The Jungle Book movie review & film summary (2016)

Posted by Jenniffer Sheldon on Sunday, March 3, 2024

It's not accurate to call this "Jungle Book" a "live-action" version, since so much of it has been generated on a computer. But screenwriter Justin Marks, director Jon Favreau and their hundreds of collaborators render such distinctions moot. Combining spectacular widescreen images of rain forests, watering holes and crumbling temples, a couple of human actors, and realistic mammals, birds and reptiles that nevertheless talk, joke and even sing in celebrity voices, the movie creates its own dream-space that seems at once illustrated and tactile. It's the sort of movie you might inadvertently dream about after re-reading one of Rudyard Kipling's source books or re-watching the 1967 animated Disney film, both of which contributed strands of this one's creative DNA.

The Disney animated version was the last cartoon feature personally overseen by Walt Disney, and its release one year after his death marked the start of a period of creative wandering for the company (though other features that had been in development for years, most of them lackluster, would appear throughout the decade that followed). Like a lot of the company's 1960s and '70s output, it was relaxed to a fault—a succession of beautifully rendered, mostly jokey set-pieces strung together by memorable songs, including "The Bare Necessities," "I Wanna Be Like You" and the python’s seduction song "Trust in Me"—but it still made a deep impression on '60s and '70s kids like the 49-year-old Favreau. This incarnation is a more straightforward telling that includes just two brief, according-to-Hoyle musical numbers, "The Bare Necessities" and "I Wanna Be Like You"—performed by Sethi with Murray and Walken, respectively. It relegates a longer version of the ape's song and a torch-song-y version of "Trust in Me," performed by Johansson, to the approximately seven-minute end credits sequence, which is so intricately imagined as to be worth the ticket price by itself. Other numbers, including the elephants' marching song and "That's What Friends Are For," performed by a barbershop quartet of mop-topped vultures, are MIA, presumably in the interest of pacing.

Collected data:
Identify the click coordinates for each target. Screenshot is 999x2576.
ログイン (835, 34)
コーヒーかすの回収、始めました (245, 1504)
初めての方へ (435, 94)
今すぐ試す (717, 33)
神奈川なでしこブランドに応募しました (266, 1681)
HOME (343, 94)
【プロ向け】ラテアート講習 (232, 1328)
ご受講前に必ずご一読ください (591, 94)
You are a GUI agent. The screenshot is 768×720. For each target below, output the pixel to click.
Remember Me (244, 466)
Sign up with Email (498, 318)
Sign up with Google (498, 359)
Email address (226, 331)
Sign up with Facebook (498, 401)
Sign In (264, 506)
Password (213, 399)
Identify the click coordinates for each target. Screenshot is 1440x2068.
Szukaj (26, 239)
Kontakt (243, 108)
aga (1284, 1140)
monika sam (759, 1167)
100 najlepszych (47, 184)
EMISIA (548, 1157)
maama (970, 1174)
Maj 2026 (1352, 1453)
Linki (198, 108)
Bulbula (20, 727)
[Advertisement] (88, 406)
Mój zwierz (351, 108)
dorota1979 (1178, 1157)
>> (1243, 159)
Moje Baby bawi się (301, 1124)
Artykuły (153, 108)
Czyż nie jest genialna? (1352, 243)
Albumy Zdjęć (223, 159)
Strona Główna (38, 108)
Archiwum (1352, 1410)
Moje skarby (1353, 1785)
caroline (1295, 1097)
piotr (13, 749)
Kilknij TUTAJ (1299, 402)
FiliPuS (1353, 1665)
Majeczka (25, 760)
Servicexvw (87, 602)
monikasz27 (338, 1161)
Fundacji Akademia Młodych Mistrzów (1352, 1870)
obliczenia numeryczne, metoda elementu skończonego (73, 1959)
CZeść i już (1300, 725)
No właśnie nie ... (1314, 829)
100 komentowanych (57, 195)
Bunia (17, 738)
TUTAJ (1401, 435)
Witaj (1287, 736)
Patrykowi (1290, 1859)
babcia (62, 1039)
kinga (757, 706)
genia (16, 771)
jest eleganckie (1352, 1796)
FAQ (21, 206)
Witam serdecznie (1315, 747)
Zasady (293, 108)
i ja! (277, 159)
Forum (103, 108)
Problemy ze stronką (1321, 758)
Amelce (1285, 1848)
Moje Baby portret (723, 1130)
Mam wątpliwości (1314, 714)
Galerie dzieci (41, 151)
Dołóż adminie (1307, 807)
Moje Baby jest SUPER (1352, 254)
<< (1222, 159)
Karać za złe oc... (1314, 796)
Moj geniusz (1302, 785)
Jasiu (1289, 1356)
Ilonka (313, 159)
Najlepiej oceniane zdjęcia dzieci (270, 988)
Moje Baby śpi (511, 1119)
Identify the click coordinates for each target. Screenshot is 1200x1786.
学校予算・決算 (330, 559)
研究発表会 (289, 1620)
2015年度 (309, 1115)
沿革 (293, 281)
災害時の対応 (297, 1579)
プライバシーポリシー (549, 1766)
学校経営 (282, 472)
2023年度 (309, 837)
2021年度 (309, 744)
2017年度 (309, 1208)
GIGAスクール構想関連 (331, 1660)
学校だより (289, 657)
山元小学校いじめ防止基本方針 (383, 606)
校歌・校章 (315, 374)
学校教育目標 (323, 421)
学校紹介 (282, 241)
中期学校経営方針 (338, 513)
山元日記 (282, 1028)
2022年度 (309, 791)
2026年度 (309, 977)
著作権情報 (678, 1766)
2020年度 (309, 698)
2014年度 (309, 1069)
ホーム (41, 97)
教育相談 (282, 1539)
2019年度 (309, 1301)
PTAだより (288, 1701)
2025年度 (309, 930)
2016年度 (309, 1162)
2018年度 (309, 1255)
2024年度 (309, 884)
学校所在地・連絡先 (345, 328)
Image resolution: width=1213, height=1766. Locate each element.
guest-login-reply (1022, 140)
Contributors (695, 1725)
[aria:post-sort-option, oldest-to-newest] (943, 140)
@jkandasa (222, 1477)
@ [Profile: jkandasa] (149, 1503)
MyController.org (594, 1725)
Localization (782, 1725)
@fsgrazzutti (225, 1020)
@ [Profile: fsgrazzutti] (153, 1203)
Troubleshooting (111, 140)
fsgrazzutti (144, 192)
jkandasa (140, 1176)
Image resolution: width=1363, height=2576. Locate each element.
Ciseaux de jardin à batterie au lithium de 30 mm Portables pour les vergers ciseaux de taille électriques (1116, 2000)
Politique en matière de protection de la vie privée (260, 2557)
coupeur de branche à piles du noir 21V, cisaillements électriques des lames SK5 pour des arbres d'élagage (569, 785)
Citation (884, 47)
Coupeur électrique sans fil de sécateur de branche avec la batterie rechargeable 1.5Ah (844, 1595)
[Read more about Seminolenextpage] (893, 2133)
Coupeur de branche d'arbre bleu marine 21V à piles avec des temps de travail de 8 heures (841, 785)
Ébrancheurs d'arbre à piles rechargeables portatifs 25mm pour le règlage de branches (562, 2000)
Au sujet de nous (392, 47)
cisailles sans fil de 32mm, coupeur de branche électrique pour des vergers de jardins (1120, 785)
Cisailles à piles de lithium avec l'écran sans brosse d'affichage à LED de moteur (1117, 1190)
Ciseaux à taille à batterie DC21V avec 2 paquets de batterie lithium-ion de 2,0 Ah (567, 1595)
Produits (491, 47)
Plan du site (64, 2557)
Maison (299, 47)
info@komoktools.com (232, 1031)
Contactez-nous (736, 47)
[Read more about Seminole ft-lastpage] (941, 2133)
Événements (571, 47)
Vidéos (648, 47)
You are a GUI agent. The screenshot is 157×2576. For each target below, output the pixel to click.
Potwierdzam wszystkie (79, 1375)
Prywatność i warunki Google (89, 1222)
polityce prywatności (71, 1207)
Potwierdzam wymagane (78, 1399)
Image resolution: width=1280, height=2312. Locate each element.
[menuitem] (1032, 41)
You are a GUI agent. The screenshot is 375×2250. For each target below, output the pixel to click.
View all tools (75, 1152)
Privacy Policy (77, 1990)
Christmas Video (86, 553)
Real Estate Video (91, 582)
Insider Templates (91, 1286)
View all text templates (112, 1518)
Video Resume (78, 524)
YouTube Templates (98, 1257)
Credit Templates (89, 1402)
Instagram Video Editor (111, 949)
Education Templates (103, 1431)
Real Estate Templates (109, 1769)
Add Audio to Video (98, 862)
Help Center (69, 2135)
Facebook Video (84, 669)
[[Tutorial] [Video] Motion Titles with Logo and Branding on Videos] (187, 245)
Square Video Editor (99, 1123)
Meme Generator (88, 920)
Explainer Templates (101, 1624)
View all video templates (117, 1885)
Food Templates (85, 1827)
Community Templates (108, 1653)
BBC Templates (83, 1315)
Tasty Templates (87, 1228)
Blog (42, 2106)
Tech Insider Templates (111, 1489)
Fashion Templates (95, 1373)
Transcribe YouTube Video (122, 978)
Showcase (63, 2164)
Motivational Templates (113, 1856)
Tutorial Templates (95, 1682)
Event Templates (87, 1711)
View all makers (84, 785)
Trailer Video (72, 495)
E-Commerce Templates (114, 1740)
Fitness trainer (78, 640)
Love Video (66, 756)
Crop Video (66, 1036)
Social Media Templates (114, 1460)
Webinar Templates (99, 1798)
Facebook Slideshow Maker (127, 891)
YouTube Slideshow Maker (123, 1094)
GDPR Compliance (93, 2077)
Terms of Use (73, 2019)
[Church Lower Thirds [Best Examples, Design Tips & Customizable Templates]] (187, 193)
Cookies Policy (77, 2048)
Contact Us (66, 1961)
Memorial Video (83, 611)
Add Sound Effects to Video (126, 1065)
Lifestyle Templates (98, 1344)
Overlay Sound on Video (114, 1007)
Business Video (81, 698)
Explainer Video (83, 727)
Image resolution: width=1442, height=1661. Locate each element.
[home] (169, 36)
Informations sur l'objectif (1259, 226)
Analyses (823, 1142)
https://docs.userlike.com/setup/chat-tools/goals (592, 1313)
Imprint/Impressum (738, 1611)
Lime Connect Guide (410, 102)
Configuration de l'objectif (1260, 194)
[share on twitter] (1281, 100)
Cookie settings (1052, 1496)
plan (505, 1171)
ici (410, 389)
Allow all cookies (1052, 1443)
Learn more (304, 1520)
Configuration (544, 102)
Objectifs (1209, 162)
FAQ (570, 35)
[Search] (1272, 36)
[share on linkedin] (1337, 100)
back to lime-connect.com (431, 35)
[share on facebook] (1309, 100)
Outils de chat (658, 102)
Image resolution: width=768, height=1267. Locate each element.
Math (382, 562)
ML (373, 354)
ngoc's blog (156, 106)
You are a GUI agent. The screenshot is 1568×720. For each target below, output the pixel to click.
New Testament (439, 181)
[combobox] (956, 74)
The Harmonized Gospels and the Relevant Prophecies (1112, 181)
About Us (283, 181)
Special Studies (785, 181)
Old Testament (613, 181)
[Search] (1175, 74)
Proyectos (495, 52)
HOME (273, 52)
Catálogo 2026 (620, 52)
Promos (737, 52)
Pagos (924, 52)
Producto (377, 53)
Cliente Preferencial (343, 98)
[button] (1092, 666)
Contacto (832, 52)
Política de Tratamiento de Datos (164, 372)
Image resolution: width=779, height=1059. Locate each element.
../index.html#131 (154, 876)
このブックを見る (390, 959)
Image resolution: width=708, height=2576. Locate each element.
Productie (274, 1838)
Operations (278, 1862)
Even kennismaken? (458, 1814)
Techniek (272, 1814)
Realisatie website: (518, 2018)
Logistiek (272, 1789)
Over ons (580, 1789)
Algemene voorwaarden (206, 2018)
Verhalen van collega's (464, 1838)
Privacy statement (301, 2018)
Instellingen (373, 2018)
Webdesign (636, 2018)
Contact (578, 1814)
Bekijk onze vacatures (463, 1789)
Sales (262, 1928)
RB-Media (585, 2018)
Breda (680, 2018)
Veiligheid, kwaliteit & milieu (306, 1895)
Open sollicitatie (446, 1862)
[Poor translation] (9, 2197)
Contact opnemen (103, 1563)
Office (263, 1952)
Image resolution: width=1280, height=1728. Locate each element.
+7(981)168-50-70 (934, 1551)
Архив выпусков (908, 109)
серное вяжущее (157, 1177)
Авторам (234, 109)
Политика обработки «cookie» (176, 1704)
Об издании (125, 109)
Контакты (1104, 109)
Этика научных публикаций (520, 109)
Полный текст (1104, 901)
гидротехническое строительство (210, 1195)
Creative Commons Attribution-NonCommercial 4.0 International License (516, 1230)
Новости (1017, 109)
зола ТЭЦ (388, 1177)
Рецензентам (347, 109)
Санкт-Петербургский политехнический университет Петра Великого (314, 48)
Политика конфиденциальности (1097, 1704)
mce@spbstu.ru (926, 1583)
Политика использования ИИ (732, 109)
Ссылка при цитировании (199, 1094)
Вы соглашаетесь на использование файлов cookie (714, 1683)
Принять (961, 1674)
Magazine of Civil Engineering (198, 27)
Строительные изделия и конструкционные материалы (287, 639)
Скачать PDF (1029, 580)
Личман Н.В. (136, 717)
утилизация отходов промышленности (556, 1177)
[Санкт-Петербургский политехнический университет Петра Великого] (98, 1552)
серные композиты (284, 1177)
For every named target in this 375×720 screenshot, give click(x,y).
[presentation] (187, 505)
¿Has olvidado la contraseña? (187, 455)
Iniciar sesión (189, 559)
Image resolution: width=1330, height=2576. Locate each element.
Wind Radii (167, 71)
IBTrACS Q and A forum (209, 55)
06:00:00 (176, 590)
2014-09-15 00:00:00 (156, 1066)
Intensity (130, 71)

REQUIRED WORK:
Answer these questions from the review:
1. Who directed the film?
2. Whose last personally overseen cartoon feature was the 1967 animated version?
3. About how long is the end credits sequence?
The data was drawn from a separate source.

RESULT:
1. Jon Favreau
2. Walt Disney's
3. Approximately seven minutes